TRECHO DO DOCUMENTO:
*****

Os especialistas buscaram por alterações vistas em transplantes anteriores de rins de porcos para macacos e não encontraram as mudanças que indicavam riscos à saúde. “Foi até bem melhor do que esperávamos. Parecia qualquer transplante que eu já fiz de um doador vivo. Muitos rins de pessoas falecidas não funcionam imediatamente e levam dias ou semanas para começar. Esse reagiu imediatamente”, explicou Robert Montgomery, líder do projeto, em entrevista ao jornal americano The New York Times.


Diretor do Programa de Transplante Renal da Clínica de Doenças Renais de Brasília, o nefrologista Thiago Reis destacou que os resultados vistos no procedimento americano mostram uma solução para um problema antigo. “Esse tipo de operação de órgão animal para humano, que nós chamamos de xenotransplante, é algo buscado há mais de 50 anos, e sempre esbarramos na reação aguda do sistema imune, que acontece assim que você termina a substituição. Até os transplantes normais enfrentaram essa dificuldade no passado, e só conseguimos superar essa barreira depois do surgimento dos imunossupressores”, destacou o médico, acrescentando: “Quando temos órgãos de outra espécie isso é ainda mais difícil.”


Apesar dessa conquista importante, o médico aponta a existência de outros obstáculos para que essa operação se torne um procedimento comum no futuro. “Temos que ter em mente que esse foi um teste, algo muito experimental. Muitos pacientes já entraram em contato comigo, após terem visto essa notícia, e eu expliquei que precisamos aguardar. Até porque temos questões bem mais complexas, como o risco de ter algum vírus ou agente infeccioso em órgãos de animais, e isso pode gerar um grande prejuízo para a saúde do paciente”, ressaltou. “É uma análise importante, mas ainda temos muito a investigar antes de adotar esse tipo de procedimento”, complementou.


Esperança

Para os cientistas americanos, o resultado obtido na cirurgia experimental é uma esperança para milhares de pessoas que esperam na fila por doações de órgãos. O próximo passo da equipe é realizar testes em pacientes com insuficiência renal em estágio terminal, no máximo em dois anos. O transplante de rim de porco também pode se tornar uma solução de curto prazo para pacientes em estado grave até que um órgão humano esteja disponível, defendem os participantes da pesquisa.

*****

OS DADOS:
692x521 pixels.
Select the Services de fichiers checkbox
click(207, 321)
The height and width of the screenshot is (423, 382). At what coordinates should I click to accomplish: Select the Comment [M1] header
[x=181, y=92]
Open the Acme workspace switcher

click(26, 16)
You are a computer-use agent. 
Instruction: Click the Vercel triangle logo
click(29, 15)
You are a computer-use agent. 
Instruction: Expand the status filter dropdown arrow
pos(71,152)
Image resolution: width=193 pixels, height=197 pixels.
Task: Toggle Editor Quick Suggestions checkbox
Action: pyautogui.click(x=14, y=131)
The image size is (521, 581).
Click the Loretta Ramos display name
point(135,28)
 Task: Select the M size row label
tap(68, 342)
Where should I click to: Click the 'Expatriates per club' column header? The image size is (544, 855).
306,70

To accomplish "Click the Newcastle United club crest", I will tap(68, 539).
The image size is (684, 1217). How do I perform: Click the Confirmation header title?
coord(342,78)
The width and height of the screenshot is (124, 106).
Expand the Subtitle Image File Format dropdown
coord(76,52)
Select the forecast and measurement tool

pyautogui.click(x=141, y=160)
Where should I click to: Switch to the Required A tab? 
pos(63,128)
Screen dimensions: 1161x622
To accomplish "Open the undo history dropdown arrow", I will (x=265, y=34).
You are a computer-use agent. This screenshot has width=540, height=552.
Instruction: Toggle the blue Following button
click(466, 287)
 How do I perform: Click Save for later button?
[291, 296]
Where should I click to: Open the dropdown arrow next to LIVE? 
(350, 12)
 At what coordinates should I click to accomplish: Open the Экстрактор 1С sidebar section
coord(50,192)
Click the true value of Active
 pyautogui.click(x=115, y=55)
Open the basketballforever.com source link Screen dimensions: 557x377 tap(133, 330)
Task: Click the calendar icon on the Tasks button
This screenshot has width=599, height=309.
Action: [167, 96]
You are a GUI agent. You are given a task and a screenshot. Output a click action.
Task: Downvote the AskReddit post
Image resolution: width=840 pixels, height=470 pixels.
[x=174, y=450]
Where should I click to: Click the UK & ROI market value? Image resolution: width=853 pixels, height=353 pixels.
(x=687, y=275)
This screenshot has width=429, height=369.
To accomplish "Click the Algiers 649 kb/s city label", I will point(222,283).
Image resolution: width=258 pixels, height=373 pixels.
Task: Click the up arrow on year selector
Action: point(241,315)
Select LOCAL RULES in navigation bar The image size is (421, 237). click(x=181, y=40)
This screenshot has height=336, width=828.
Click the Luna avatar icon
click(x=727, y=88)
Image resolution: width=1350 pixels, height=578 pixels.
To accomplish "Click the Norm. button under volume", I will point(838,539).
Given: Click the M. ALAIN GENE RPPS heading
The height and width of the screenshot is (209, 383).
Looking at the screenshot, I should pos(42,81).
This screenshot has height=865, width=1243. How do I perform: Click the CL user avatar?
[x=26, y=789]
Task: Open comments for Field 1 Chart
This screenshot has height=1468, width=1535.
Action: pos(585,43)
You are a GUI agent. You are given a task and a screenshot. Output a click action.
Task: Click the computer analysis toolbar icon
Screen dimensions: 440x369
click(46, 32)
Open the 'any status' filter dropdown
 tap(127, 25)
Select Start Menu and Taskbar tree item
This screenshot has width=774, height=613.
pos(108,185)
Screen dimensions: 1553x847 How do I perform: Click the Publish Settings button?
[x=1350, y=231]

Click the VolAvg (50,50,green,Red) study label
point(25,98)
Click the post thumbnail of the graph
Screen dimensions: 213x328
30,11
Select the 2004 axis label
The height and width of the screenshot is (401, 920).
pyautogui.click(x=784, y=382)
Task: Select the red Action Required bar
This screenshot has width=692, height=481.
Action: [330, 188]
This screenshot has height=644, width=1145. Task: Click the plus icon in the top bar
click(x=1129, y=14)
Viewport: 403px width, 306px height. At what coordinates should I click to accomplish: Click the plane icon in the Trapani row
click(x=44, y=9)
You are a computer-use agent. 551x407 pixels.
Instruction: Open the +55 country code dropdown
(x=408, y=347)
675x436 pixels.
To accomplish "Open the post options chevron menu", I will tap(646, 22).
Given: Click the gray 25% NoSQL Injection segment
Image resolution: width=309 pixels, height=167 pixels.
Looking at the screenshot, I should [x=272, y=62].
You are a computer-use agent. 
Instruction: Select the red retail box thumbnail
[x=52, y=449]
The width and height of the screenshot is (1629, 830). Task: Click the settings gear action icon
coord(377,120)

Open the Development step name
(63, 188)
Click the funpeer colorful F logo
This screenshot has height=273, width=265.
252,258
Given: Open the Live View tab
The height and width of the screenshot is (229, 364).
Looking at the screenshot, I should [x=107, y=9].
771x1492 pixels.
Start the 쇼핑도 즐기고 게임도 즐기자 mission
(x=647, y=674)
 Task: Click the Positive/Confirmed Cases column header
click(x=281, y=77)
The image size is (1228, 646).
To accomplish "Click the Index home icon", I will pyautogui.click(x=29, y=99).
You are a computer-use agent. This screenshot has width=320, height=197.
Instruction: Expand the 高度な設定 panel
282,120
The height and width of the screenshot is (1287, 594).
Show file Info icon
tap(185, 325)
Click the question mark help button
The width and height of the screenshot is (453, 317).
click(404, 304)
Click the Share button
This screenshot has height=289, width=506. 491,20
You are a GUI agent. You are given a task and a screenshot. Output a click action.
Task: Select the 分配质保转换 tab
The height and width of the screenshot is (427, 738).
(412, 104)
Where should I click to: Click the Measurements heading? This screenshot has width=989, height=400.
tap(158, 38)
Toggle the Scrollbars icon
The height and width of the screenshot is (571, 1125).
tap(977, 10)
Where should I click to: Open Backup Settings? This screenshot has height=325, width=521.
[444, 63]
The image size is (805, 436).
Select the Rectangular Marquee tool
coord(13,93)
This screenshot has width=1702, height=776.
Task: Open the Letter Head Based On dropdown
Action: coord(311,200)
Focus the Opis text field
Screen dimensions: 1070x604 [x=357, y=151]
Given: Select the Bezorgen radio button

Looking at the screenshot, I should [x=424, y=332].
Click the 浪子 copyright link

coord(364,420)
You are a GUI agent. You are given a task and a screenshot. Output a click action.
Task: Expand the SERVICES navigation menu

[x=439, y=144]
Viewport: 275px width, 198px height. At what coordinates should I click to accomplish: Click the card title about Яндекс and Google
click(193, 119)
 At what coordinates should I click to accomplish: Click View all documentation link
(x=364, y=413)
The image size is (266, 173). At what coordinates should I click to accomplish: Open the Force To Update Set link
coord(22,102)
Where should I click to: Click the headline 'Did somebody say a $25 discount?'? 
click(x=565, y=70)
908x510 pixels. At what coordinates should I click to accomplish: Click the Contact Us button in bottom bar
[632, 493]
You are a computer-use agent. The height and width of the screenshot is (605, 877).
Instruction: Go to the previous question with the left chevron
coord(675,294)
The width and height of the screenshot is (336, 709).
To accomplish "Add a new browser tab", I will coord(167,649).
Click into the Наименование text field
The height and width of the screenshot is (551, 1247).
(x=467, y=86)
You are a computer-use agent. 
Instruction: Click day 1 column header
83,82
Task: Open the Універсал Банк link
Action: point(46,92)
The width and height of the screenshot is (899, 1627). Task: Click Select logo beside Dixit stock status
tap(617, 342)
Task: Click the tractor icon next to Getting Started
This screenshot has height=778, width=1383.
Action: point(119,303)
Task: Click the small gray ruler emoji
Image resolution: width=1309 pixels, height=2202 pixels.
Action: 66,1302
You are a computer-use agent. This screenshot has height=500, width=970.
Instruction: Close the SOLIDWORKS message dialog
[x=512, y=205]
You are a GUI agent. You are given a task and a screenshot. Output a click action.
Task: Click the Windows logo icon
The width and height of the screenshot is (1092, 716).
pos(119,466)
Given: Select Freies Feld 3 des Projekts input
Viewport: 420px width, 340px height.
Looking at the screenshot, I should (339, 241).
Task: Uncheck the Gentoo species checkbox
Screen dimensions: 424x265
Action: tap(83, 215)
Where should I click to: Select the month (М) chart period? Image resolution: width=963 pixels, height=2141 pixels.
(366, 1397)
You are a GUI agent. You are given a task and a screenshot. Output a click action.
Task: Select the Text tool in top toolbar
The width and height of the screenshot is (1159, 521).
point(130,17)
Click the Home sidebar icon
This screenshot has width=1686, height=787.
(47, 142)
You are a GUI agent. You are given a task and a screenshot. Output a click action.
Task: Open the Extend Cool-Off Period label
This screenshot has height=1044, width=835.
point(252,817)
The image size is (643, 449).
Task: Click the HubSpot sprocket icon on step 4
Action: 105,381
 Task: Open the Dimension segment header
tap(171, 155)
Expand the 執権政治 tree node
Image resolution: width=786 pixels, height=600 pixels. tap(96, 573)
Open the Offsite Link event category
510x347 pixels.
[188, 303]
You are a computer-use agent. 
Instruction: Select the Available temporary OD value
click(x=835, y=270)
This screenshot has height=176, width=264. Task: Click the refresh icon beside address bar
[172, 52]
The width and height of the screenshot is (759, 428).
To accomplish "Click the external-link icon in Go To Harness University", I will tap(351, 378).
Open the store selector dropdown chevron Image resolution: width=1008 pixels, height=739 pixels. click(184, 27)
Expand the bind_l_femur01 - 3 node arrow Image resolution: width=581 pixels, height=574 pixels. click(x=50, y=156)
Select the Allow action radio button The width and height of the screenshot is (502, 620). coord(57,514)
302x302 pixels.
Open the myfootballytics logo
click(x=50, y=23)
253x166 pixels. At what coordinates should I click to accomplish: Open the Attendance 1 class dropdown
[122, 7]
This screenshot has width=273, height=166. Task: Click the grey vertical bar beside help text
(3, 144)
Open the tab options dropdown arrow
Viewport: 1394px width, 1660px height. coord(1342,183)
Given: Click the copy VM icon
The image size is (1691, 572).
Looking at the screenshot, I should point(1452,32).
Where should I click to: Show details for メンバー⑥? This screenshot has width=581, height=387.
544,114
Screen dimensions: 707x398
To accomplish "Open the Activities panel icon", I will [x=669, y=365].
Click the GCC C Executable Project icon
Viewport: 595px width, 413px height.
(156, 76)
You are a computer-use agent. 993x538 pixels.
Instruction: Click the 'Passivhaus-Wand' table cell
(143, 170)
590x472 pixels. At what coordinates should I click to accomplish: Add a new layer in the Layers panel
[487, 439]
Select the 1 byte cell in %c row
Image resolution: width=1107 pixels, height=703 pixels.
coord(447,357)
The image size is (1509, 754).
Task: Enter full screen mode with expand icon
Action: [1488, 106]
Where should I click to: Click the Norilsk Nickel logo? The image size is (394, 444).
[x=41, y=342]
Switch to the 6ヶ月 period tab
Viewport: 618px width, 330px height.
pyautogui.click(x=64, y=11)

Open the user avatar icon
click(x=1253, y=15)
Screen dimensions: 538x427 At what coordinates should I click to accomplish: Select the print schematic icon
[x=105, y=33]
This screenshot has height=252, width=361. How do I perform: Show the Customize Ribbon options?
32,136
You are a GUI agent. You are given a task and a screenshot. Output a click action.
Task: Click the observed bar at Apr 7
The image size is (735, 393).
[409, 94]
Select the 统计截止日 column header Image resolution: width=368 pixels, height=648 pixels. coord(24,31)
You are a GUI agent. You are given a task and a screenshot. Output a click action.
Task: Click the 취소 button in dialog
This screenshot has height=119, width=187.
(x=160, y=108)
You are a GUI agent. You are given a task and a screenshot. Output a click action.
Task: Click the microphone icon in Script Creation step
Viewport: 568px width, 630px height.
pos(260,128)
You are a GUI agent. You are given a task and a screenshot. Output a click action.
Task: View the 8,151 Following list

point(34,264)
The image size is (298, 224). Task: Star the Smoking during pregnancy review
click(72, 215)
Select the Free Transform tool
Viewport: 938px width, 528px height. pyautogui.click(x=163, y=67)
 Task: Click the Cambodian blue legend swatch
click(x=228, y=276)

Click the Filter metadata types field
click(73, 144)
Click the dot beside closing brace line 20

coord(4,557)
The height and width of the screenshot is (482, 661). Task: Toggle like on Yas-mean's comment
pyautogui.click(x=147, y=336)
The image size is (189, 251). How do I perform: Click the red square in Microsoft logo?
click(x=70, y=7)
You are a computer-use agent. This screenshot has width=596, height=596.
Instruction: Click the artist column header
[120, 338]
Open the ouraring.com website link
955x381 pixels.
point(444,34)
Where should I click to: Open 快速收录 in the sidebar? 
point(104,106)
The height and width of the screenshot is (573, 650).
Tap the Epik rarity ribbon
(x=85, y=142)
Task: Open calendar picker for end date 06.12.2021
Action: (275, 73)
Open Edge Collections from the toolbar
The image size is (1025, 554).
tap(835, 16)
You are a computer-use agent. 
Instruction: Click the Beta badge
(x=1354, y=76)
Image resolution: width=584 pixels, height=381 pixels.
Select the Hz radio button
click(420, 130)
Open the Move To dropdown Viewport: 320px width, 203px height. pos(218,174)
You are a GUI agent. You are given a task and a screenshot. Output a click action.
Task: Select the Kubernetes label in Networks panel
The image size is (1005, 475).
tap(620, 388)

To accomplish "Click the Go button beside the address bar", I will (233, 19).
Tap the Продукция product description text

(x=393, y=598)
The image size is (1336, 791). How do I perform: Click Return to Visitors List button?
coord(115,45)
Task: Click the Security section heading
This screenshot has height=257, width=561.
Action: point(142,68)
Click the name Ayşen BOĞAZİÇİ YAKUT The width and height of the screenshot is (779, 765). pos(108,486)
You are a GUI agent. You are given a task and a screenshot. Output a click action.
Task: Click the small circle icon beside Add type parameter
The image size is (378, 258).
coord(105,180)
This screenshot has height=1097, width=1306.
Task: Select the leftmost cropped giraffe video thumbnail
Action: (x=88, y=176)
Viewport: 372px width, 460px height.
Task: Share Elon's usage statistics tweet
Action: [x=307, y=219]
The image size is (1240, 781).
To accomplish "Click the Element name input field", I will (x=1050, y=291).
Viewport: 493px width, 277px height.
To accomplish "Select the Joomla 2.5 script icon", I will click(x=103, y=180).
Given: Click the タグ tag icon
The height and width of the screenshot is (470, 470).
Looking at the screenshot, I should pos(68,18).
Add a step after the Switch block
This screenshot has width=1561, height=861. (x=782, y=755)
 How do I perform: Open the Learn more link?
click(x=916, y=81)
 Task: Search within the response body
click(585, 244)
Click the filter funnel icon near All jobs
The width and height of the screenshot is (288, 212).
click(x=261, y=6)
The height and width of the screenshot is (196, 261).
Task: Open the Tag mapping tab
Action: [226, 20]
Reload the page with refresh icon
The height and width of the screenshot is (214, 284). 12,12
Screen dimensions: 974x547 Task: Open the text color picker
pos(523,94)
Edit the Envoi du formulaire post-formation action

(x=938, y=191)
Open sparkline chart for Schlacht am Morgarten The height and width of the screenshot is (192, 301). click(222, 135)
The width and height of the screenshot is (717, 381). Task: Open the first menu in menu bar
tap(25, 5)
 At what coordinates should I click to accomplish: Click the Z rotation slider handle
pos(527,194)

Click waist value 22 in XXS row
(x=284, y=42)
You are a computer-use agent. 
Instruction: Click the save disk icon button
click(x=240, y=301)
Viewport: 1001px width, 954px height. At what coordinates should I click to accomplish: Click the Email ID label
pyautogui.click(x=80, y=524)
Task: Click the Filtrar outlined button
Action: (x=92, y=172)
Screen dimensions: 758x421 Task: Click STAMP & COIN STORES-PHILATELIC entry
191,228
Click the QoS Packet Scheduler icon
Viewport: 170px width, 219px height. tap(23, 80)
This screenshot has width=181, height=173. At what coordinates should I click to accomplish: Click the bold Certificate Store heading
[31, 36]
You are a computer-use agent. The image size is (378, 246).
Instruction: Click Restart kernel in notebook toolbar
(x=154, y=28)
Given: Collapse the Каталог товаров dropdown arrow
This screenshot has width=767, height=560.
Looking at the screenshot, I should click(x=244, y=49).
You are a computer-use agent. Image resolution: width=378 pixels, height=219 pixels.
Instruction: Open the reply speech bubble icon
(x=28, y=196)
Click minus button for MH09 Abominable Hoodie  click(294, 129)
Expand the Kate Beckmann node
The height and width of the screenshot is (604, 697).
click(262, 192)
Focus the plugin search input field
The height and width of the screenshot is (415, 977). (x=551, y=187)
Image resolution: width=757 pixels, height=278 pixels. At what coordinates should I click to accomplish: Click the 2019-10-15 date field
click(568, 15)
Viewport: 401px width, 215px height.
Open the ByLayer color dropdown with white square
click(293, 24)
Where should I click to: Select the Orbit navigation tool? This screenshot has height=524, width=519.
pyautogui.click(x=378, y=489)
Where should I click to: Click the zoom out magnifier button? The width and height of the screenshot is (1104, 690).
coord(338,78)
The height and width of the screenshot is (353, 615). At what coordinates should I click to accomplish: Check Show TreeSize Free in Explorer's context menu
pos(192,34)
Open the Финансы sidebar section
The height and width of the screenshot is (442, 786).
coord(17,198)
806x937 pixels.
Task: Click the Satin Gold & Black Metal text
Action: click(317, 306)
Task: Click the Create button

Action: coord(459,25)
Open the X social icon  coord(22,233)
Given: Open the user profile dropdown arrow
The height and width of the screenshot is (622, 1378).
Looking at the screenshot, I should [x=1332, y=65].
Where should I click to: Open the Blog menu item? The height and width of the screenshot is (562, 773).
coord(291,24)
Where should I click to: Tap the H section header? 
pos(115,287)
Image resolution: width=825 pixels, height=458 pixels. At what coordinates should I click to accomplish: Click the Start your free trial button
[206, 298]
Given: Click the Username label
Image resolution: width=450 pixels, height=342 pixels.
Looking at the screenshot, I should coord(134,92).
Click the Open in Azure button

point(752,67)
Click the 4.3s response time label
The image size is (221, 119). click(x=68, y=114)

*****

LISTA DE TAREFAS:
A - Responda às perguntas abaixo com base no trecho sobre o transplante de rim de porco.
(i) Há quantos anos o xenotransplante é buscado, segundo o nefrologista Thiago Reis?
(ii) Quem é apresentado como líder do projeto?
(iii) Em que prazo máximo a equipe pretende realizar testes em pacientes com insuficiência renal em estágio terminal?
B - No trecho sobre o transplante de rim de porco, substitua "macacos" por "babuínos" e reescreva a parte que começa pelas palavras "Os especialistas buscaram" e termina depois de "New York Times.".

RESPOSTAS ESPERADAS:
A -
(i) Há mais de 50 anos.
(ii) Robert Montgomery.
(iii) No máximo em dois anos.

B -
Os especialistas buscaram por alterações vistas em transplantes anteriores de rins de porcos para babuínos e não encontraram as mudanças que indicavam riscos à saúde. “Foi até bem melhor do que esperávamos. Parecia qualquer transplante que eu já fiz de um doador vivo. Muitos rins de pessoas falecidas não funcionam imediatamente e levam dias ou semanas para começar. Esse reagiu imediatamente”, explicou Robert Montgomery, líder do projeto, em entrevista ao jornal americano The New York Times.